Problem statement

https://leetcode.com/problems/basic-calculator/

Solution

Quite painful problem, for me the easiest way is the following: go from left to right and when we see open bracket (, we do recursion, when we see closed bracket (, we return the evaluated value and the current place, where we finished. If we see + or -, we put elements in stack, if we see * and /, we update last element in stack.
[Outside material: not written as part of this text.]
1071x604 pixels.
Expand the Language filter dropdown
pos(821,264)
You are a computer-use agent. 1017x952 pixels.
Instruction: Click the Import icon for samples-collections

See problem 0227 Basic Calculator II for more explanations.

Complexity

Time and memory complexity is O(n).

Code

class Solution:
    def calculate(self, s):    
        def calc(it):
            def update(op, v):
                if op == "+": stack.append(v)
                if op == "-": stack.append(-v)
        
            num, stack, sign = 0, [], "+"
            
            while it < len(s):
                if s[it].isdigit():
                    num = num * 10 + int(s[it])
                elif s[it] in "+-":
                    update(sign, num)
                    num, sign = 0, s[it]
                elif s[it] == "(":
                    num, j = calc(it + 1)
                    it = j - 1
                elif s[it] == ")":
                    update(sign, num)
                    return sum(stack), it + 1
                it += 1
            update(sign, num)
            return sum(stack)

        return calc(0)

Remark

If we do not have * and /, then algorithm can be simplified, actually what we need is sigh of number in the end and we need to change it depending on our brackets.